Introduction
The Concurrency and Coordination Runtime (CCR) is an asynchronous message-passing library for the .NET platform that provides a set of small but powerful primitives that enable a different approach to structuring applications. The effective use of the CCR will result in an application that will be more responsive, will scale better and will be more robust. The intriguing aspect about it is that it can deliver these benefits at the same time as reducing (and sometimes removing) the need for you to explicitly deal with threads (and failures on these threads), locks, mutexes and other low-level synchronization primitives.
If your application is currently single-threaded, it offers the possibility of increasing responsiveness and better utilizing the available cores, whilst retaining the conceptual simplicity of your original code-base. Alternatively, if your application is already multi-threaded, the CCR can match (and sometimes improve) your system throughput, whilst simplifying your codebase.
In particular the CCR provides:
- A simple, high-performance message-passing implementation. Extremely lightweight, type-safe channels connect objects in an actor-oriented view of the world.
- A set of primitive scheduling constraints. Scheduling is really what the CCR is about. You spawn tasks and post messages to other components in your process and declare, via objects called Arbiters the constraints under which you can deal with the results, as well as incoming requests. The CCR will ensure that these constraints are honored before executing your code.
- A better model to reason about failure. The CCR provides causalities, effectively a means of propagating a context through a series of related asynchronous sub-tasks, such that if any task fails (i.e. throws an exception), then that failure can be dealt with in isolation, in a single-place, without regard to the thread that originally raised it.
- Better utilization of available (and future) processing power. The CCR will schedule work over either the existing thread-pool or, if you prefer, its own custom implementation, which in some cases offers better performance. Nevertheless, your code-exposure to this mechanism is normally kept to a minimum.

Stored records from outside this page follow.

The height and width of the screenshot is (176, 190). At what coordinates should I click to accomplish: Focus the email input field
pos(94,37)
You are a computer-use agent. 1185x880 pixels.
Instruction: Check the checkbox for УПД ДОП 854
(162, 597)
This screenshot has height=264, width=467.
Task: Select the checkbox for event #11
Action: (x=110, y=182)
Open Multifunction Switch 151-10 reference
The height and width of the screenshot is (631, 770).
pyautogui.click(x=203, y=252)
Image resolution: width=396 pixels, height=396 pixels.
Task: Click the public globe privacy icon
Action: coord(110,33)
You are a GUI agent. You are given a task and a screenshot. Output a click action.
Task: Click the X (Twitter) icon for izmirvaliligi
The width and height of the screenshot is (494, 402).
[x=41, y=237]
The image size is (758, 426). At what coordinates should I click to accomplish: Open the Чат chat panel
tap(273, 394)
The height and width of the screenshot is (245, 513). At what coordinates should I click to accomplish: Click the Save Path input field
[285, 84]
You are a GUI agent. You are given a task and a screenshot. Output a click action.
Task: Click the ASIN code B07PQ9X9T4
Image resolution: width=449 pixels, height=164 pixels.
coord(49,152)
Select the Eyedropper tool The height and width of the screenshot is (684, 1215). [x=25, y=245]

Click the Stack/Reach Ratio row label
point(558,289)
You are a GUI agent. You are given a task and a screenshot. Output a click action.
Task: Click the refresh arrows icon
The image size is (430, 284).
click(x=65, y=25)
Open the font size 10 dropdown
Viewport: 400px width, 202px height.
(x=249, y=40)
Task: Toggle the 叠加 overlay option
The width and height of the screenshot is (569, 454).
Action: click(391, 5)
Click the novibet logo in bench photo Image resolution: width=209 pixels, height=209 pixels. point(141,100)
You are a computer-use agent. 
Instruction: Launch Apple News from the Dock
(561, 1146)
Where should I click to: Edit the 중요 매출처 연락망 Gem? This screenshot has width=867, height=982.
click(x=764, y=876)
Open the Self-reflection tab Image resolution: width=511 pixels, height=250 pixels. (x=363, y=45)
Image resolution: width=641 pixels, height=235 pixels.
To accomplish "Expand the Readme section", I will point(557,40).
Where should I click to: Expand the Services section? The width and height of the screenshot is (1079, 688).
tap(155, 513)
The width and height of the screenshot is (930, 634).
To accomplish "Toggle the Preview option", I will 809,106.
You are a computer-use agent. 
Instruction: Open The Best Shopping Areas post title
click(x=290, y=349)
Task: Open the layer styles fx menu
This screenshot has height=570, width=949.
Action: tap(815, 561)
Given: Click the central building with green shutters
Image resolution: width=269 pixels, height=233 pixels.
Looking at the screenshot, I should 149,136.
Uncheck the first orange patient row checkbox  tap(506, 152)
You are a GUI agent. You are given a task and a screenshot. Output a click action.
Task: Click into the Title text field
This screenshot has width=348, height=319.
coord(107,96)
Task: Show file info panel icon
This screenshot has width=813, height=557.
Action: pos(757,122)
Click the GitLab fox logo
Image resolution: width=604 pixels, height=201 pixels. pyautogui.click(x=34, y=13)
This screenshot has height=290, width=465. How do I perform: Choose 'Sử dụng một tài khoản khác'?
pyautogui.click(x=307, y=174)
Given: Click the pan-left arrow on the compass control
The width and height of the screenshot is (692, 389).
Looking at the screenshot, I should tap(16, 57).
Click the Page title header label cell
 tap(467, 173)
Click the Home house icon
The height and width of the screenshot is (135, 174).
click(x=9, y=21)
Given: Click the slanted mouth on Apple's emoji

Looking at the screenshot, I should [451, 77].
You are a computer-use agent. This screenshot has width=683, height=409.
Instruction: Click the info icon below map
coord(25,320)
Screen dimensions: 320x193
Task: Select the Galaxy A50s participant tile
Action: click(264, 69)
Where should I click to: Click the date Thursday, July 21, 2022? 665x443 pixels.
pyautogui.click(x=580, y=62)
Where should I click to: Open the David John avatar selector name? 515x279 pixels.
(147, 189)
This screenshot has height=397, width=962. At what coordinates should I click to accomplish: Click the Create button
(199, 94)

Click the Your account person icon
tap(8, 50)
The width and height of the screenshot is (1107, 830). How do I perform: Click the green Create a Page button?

- Easier integration of asynchronous I/O operations. The key to improving scalability and performance of individual processes is often down to improving the efficiency of I/O-bound operations. As these operations tend to be orders of magnitude slower than compute-bound tasks, any blocking I/O has the effect of suspending useful resources (in this case, threads), preventing them from being used for any other pending work. By dispatching I/O operations asynchronously, these resources are free to process other tasks until the operations completes. However, the sequencing of asynchronous operations often separates the initiation of each operation from its completion, resulting in source code that is difficult to follow. The CCR uses a novel implementation of C# iterators to bring these operations under control.
By 'asynchronous message-passing', we mean that components communicate by sending data to each other, and what's more, the data and any subsequent reply have no guaranteed temporal relationship. A sent message will probably be processed at some point in the future and any reply will probably be received at some time after that.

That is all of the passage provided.